┌──
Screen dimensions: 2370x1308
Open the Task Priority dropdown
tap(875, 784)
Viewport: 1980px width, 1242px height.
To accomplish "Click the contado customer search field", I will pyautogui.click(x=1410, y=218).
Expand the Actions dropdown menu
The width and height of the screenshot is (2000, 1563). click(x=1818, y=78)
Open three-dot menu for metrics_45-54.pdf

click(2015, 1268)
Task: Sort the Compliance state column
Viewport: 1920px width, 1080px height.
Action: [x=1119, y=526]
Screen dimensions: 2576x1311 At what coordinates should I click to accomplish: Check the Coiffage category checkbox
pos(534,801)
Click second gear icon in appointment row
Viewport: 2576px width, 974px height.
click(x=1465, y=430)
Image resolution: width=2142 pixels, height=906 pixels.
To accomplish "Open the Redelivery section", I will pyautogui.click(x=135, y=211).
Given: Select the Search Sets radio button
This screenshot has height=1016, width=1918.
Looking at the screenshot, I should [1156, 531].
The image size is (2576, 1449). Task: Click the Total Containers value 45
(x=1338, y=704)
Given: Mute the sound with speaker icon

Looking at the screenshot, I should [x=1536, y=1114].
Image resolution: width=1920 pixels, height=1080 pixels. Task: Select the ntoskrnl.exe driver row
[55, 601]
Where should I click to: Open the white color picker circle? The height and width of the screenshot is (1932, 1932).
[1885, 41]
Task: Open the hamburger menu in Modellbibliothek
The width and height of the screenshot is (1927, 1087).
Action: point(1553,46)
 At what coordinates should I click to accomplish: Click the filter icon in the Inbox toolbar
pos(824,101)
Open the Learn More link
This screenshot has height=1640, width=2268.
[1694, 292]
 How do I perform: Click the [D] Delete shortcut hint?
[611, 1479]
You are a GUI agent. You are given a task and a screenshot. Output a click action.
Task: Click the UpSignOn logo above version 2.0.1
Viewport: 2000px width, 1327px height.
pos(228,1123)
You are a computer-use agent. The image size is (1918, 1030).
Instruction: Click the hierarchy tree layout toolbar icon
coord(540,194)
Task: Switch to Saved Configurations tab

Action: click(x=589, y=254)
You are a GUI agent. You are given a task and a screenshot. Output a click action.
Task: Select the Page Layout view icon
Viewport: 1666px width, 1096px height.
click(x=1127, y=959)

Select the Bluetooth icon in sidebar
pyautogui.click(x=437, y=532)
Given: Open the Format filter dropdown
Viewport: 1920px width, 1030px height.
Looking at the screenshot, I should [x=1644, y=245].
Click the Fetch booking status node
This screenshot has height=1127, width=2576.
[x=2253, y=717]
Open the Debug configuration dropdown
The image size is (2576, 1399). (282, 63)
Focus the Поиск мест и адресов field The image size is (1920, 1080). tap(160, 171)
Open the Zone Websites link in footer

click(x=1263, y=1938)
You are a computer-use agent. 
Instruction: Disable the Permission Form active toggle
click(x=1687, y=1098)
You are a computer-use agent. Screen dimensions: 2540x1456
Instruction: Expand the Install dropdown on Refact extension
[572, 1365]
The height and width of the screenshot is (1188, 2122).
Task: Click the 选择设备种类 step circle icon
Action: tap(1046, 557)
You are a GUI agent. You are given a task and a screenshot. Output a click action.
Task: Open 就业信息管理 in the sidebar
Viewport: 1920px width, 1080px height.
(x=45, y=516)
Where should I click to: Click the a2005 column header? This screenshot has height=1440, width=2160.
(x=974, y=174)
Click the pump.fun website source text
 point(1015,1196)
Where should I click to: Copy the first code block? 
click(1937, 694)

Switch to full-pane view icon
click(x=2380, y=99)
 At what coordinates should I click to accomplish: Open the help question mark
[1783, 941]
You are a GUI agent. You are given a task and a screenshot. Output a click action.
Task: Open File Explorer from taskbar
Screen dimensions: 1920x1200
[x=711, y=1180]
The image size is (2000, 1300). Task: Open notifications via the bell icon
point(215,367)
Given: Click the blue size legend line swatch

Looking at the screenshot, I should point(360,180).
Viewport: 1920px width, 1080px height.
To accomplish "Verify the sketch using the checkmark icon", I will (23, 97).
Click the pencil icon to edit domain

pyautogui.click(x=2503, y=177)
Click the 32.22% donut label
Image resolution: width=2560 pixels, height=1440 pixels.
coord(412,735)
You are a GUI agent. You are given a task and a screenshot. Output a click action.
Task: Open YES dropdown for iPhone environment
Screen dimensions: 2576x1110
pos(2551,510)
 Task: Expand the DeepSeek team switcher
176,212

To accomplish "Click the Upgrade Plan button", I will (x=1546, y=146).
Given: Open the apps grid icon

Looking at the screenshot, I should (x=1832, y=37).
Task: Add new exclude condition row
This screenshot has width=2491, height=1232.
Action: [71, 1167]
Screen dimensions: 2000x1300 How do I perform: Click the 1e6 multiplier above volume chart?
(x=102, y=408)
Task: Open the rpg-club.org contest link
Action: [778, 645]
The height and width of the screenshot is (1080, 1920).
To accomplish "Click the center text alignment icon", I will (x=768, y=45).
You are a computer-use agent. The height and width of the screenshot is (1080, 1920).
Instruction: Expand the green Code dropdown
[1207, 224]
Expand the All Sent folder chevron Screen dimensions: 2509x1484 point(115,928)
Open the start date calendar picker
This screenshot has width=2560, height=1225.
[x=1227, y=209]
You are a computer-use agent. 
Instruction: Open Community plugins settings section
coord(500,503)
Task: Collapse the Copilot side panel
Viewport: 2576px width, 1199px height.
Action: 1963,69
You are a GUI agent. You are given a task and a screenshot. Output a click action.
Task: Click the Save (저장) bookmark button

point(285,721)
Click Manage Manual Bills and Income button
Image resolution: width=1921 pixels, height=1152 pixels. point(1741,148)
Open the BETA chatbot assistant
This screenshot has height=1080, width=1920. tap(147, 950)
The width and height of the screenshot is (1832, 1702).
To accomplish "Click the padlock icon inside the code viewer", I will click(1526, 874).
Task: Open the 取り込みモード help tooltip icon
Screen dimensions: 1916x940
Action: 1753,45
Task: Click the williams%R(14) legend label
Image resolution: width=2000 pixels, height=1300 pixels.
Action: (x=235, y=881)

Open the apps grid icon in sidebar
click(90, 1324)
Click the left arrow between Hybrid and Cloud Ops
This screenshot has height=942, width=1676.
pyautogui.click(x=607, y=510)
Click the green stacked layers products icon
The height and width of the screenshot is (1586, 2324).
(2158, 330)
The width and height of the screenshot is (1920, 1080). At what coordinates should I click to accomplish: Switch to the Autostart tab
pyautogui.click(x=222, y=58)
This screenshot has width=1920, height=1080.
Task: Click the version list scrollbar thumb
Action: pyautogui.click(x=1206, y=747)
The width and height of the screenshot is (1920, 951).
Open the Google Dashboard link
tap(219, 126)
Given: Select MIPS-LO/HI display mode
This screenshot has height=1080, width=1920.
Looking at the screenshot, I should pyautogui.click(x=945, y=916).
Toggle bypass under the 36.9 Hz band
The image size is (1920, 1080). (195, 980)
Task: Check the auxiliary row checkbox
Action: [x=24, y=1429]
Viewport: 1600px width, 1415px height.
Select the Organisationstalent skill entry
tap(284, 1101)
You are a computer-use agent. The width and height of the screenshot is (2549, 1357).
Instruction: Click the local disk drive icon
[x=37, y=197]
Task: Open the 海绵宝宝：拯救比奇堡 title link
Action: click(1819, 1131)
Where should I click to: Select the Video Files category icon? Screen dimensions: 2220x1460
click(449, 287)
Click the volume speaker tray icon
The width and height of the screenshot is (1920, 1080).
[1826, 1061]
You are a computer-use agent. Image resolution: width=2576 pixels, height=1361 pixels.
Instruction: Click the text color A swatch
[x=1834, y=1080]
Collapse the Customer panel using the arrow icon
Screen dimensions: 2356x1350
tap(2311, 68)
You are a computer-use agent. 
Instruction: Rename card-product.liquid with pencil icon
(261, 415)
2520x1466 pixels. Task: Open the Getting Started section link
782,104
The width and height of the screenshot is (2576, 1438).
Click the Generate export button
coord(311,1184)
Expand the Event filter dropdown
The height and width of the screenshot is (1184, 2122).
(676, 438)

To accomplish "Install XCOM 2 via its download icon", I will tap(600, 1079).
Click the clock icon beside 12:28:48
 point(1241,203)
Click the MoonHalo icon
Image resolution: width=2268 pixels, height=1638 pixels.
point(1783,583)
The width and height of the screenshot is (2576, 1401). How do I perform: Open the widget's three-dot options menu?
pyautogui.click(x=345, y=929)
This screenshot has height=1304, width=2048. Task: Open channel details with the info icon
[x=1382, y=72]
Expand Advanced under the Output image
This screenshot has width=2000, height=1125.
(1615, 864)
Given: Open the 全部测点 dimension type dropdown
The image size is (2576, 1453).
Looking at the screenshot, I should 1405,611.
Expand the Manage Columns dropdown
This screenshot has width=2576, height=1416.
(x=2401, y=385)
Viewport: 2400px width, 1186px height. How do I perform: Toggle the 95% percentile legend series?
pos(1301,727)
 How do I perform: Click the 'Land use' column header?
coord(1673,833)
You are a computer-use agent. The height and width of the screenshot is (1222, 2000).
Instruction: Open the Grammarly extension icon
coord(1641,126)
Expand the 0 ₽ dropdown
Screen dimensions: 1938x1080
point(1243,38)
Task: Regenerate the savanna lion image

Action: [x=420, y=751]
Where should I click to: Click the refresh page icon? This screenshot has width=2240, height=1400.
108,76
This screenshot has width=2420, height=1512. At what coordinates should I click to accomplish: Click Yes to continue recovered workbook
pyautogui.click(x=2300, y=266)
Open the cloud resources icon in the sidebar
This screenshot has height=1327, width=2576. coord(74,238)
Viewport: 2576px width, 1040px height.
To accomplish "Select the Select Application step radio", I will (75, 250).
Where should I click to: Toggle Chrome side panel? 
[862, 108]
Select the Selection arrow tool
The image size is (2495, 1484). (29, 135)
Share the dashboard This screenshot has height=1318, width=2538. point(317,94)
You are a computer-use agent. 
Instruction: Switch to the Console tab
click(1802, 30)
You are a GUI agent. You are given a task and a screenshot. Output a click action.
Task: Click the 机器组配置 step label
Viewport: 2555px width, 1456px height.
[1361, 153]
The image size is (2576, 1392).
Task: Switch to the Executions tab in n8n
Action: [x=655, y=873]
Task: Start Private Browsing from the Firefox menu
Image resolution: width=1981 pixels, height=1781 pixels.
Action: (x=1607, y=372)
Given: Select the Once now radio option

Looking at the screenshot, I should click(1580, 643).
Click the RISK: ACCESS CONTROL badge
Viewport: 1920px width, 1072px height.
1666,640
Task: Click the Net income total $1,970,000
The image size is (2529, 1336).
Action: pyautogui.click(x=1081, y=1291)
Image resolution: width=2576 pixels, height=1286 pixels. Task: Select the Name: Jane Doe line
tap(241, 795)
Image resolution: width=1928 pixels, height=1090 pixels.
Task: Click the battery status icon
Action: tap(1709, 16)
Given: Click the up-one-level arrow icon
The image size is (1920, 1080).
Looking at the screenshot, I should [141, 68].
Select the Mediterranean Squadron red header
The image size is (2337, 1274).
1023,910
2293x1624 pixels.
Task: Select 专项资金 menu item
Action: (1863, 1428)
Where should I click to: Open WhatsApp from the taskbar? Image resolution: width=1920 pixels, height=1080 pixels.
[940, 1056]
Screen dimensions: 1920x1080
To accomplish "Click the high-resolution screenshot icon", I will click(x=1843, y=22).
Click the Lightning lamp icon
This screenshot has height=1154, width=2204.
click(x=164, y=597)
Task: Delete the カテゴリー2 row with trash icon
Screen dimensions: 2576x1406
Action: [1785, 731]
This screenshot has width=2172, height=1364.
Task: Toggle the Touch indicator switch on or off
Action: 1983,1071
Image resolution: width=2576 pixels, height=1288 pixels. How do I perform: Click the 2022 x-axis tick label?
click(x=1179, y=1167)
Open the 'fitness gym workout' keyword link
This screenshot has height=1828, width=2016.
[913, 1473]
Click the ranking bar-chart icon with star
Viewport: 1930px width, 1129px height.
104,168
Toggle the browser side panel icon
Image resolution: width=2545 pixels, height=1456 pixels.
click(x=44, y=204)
└──
• **DIRECTIONS**
Say how many lines of the data above have the string "computer" in them, and write nothing besides that number.

• **RESULT OF THE EXERCISE**
10